Alexis de Tocqueville, the 19th century social-philosopher (and the only Frenchman that Americans consistently seem to love), marveled in “Democracy in America” at how citizens in the new nation hustled to make a buck. At the same time, he was struck by the equally powerful need that Americans showed to band together, with neighbor helping neighbor.
By rereading portions of De Tocqueville’s masterful analysis, you see that he doesn’t see a conflict between the push to get ahead and the pull of generosity. No, they feed off and reinforce one another. More recently, Yale University economist Robert Shiller made a similar observation. “We trust one another, and not just the government, to make important decisions and to take action,” Shiller wrote in the New York Times. “Self-reliant does not mean selfish: while it is important that we manage our personal finances responsibly, we also have a deep tradition of giving to others.”

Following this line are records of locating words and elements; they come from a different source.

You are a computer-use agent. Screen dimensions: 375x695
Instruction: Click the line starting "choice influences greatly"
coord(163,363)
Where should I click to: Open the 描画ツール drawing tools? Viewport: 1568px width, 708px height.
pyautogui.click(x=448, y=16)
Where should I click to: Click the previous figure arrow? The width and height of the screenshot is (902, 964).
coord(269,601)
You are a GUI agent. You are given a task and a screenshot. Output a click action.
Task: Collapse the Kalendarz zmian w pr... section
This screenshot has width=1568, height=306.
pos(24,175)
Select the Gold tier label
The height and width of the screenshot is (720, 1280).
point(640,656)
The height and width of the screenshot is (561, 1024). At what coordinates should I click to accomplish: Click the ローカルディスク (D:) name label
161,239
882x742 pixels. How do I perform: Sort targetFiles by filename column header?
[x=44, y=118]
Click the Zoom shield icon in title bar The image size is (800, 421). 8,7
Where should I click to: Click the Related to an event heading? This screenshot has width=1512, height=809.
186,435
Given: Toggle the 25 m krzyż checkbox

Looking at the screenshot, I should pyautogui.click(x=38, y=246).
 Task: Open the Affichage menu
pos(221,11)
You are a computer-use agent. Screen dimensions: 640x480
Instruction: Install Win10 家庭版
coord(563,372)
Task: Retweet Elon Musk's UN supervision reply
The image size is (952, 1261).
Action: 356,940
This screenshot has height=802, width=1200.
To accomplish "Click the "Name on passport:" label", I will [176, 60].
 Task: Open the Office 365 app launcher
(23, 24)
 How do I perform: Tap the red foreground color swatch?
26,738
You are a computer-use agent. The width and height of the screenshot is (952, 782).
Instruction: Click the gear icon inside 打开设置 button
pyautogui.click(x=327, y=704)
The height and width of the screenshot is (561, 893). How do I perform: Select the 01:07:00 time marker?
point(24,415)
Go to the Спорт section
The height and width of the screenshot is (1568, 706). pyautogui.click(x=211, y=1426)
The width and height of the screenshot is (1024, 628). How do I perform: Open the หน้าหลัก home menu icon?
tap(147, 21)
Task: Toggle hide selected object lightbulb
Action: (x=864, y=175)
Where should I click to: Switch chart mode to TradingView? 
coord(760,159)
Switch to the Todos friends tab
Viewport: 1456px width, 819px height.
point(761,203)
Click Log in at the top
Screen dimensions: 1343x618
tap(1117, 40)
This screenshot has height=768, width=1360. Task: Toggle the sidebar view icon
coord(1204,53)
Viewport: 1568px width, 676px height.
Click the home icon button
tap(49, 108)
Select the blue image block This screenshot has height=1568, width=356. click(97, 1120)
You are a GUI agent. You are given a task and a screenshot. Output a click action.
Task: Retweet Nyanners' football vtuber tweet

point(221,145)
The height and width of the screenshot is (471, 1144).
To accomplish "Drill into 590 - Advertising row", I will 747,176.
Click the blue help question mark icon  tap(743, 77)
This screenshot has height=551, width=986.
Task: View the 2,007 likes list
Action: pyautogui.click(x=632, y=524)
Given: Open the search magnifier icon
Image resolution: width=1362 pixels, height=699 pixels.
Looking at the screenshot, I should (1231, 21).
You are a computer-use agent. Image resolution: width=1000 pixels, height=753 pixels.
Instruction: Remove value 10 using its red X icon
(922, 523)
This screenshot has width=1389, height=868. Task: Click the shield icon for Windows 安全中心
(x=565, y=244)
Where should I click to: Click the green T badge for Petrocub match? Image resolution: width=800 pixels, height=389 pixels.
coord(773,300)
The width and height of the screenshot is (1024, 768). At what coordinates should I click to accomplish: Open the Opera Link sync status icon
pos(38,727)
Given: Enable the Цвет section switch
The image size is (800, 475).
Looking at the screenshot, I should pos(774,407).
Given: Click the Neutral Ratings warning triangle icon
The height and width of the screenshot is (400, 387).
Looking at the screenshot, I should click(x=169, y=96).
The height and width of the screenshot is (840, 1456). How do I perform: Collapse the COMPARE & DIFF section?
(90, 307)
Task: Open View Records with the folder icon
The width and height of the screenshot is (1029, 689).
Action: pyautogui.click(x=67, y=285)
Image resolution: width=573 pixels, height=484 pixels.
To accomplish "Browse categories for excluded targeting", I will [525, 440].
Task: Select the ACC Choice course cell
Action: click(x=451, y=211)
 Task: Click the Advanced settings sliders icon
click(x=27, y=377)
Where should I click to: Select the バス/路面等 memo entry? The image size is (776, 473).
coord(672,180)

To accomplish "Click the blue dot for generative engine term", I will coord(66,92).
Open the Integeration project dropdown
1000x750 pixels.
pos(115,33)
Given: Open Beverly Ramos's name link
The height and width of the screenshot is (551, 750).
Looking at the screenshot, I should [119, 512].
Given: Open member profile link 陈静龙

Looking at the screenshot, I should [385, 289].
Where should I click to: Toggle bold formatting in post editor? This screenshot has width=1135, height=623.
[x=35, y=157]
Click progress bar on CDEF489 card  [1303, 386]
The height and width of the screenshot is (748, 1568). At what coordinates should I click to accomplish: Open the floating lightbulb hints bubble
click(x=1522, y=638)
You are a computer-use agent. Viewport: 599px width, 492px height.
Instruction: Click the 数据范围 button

I’d go even farther, at least when it comes to personal finances. Generosity is the key to managing money well over a lifetime. Giving comes before savings and spending, and giving is what leads to smarter saving and spending.
I thought about the links between managing money well and generosity during a recent evening gathering in Minneapolis organized by the Colonnade Group, a team of certified financial planners with Thrivent Financial for Lutherans. The theme of the event was “generous living.” One speaker emphasized the importance of changing our money mind-set from one of scarcity to abundance (a shift that will be helped in my case when our youngest graduates from college next year). The mental shift is a good place to start.
Why is giving vital for managing money well? If you think about it, most discussions about money these days involve tips on saving for retirement, emergency savings, smart debt strategies, paying for college, creating a budget, savvy tax planning and similar financial topics. Giving typically rises to the top of the list during the holiday season and the end of the tax year. Big mistake.
The power of generosity lies in the questions we ask ourselves and our family when we’re giving money away. We think about how we’d like society to be better, about the kind of legacy we’d like to leave behind, about the social and philanthropic causes that move us deeply. These questions and conversations are meaningful. They touch at the core of who we are and who we are trying to be in our everyday lives (often falling short).
Well, why not ask the same questions with spending and saving decisions? With spending, think about the activities and experiences you want to support, that you cherish, and the behavior and products you don’t want to reward. Similarly, save with a conscience. Generosity at the core of household money management reinforces the goal of putting our values behind our spending and saving habits.